Тахион чувствовал, как дрожат от усталости его мышцы и как сильно напряжены нервы. А следом за усталостью подступали отчаяние и жалость к себе. Выругавшись себе под нос, он грохнул кулаком по столу, и Ширли отпрянула.

– Tax? Ты в порядке?

– Да. Разумеется.

Он усилием воли расправил плечи и, стараясь шагать пружинисто, пошел по коридору.

Когда Тахион толчком открыл дверь, Боннерс совещался с другим врачом. Он нахмурился, но, похоже, был более чем счастлив передать ему руководство, когда женщина на кровати издала пронзительный вопль и попыталась выгнуться дугой, несмотря на то что была привязана. Tax подскочил к ней, ласково положил ладонь ей на лоб и слился с ее сознанием.

«О боже! Неужели Райли пройдет на выборах? Видит бог, он достаточно заплатил за это. Он мог купить себе победу, но, черт побери, неужели полную победу?.. Мама, мне страшно... Морозное зимнее утро, свист коньков на льду... Рука, сжавшая мою руку... это чья-то чужая рука. Где же Генри? Как он мог оставить меня в такой миг... сколько еще часов... он должен был бы находиться с ней... Опять схватка. Только не это. Я этого не вынесу. Мама... Генри... Больно!»

Он отстранился и, хватая ртом воздух, привалился к шкафу.

– Боже правый, доктор Тахион, вы здоровы? – Боннерс положил руку ему на локоть.

– Нет... да... во имя Идеала.

Он заставил себя выпрямиться, хотя тело все еще терзала боль воспоминания о первых тяжелых родах женщины. На всякий случай он быстро проделал кое-какие успокаивающие и укрепляющие упражнения и обрушил на нее всю свою пси-энергию. Под его бешеным натиском ее хрупкие ментальные барьеры рухнули, и прежде, чем она успела затянуть его в водоворот своих смятенных мыслей, Тахион овладел ее сознанием.

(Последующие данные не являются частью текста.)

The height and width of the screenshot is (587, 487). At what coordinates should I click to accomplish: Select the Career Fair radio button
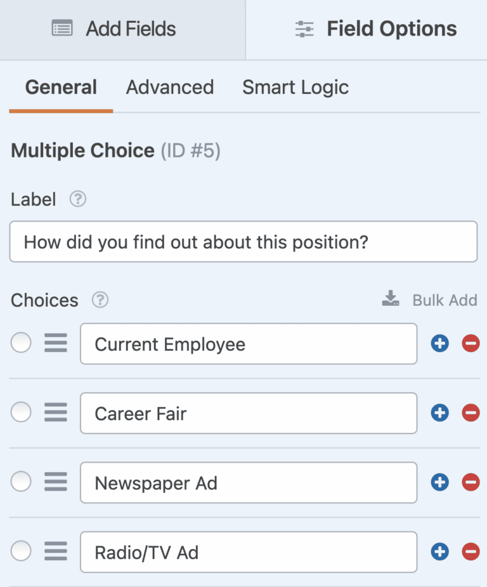tap(21, 412)
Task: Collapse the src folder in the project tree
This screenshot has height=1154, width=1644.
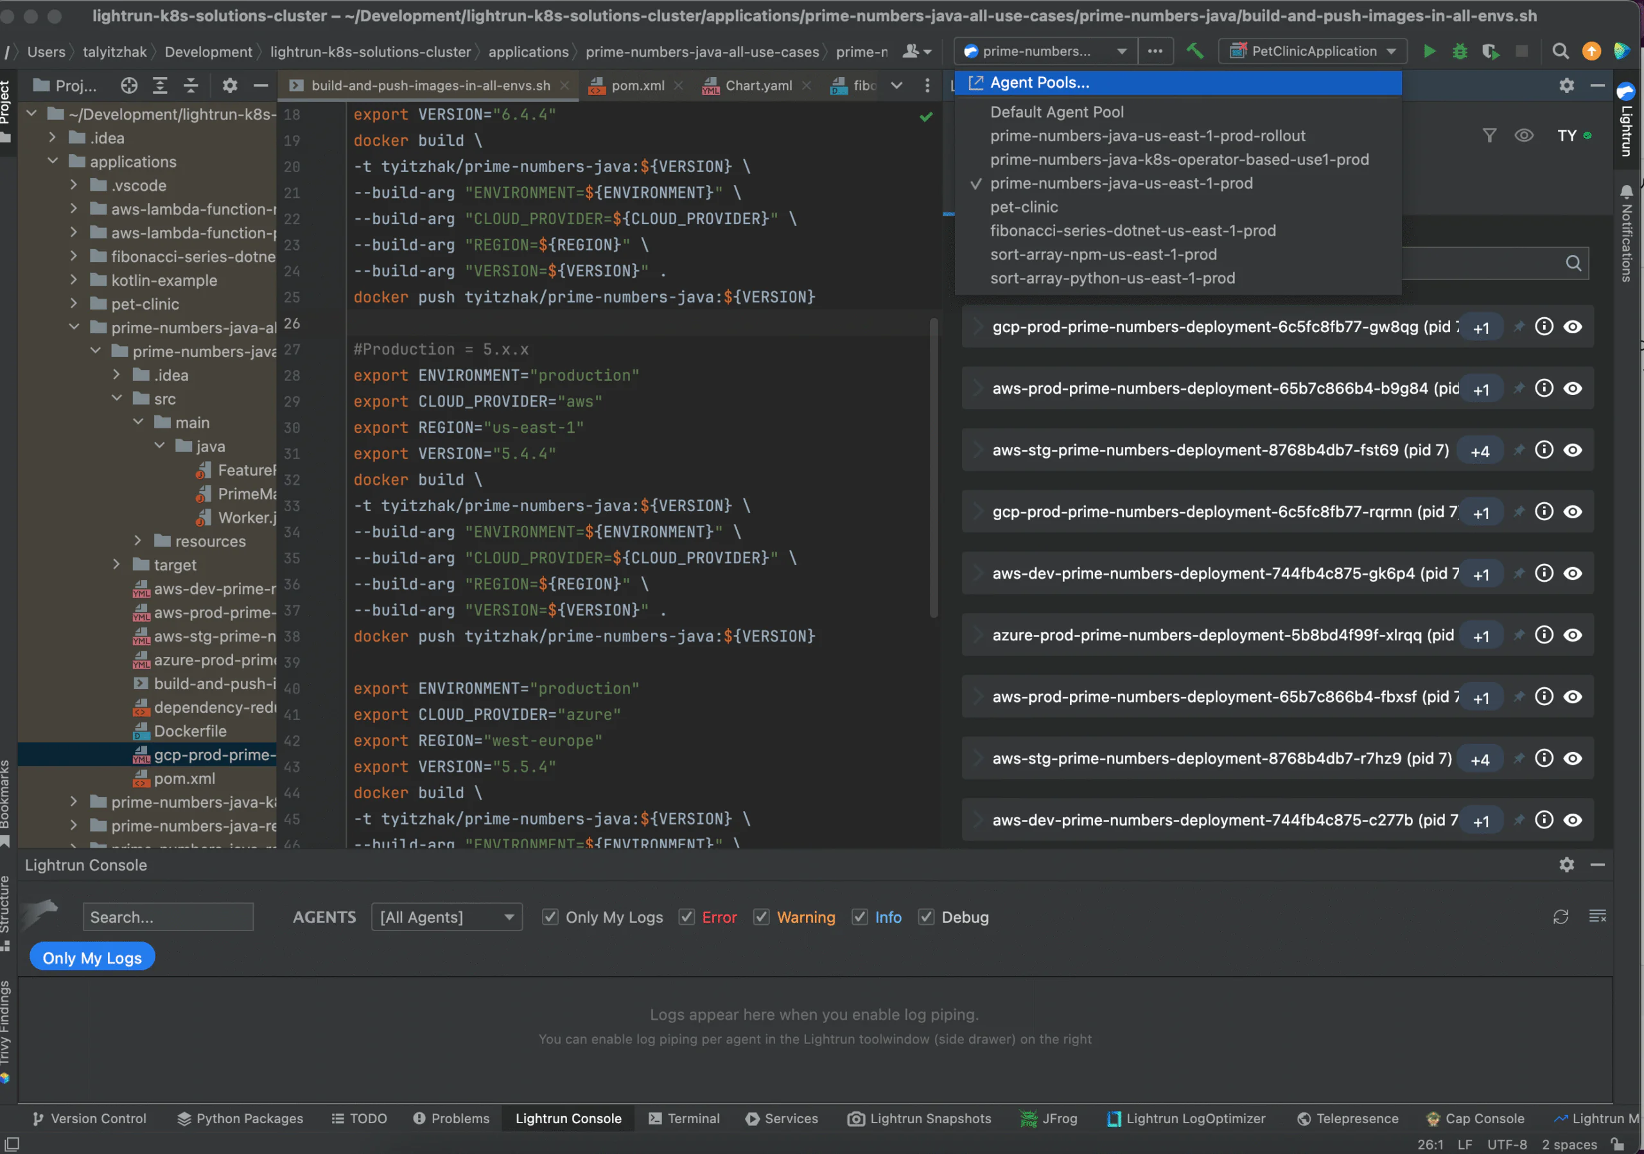Action: pyautogui.click(x=116, y=399)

Как цветок, чьи нежные бархатистые лепестки чуть колышет легкий бриз...

С трудом оторвавшись от мысленного прикосновения (от которого он испытывал почти чувственное наслаждение), Тахион занялся более насущной задачей. Полностью овладев положением, он быстро исследовал ее разум. Обнаруженные сведения добавили новую страницу к истории вируса дикой карты.

В первые дни эпидемии они видели одни лишь смерти. Двадцать тысяч погибших только на Манхэттене. Десять тысяч в результате воздействия вируса, оставшиеся десять – вследствие беспорядков, мародерства и действий Национальной гвардии. Потом на них хлынула лавина джокеров: жутких монстров, получившихся в результате взаимодействия вируса и их собственных ментальных конструкций. Затем появились тузы – люди, наделенные самыми причудливыми способностями, живое свидетельство того, что эксперимент увенчался успехом. Несмотря на чудовищную цену, все-таки удалось создать необыкновенных существ. И вот теперь перед ним была еще одна женщина с совершенно уникальным талантом.

Тахион покинул ее сознание, оставив лишь намек на контроль – как уздечку в руках опытного наездника.

– Да, вы были совершенно правы, доктор, она – одна из моих.

Боннерс развел руки в жесте полного и абсолютного замешательства.

– Но как... То есть, я хотел сказать, ведь вы обычно... делаете всякие анализы? – закончил он сбивчиво.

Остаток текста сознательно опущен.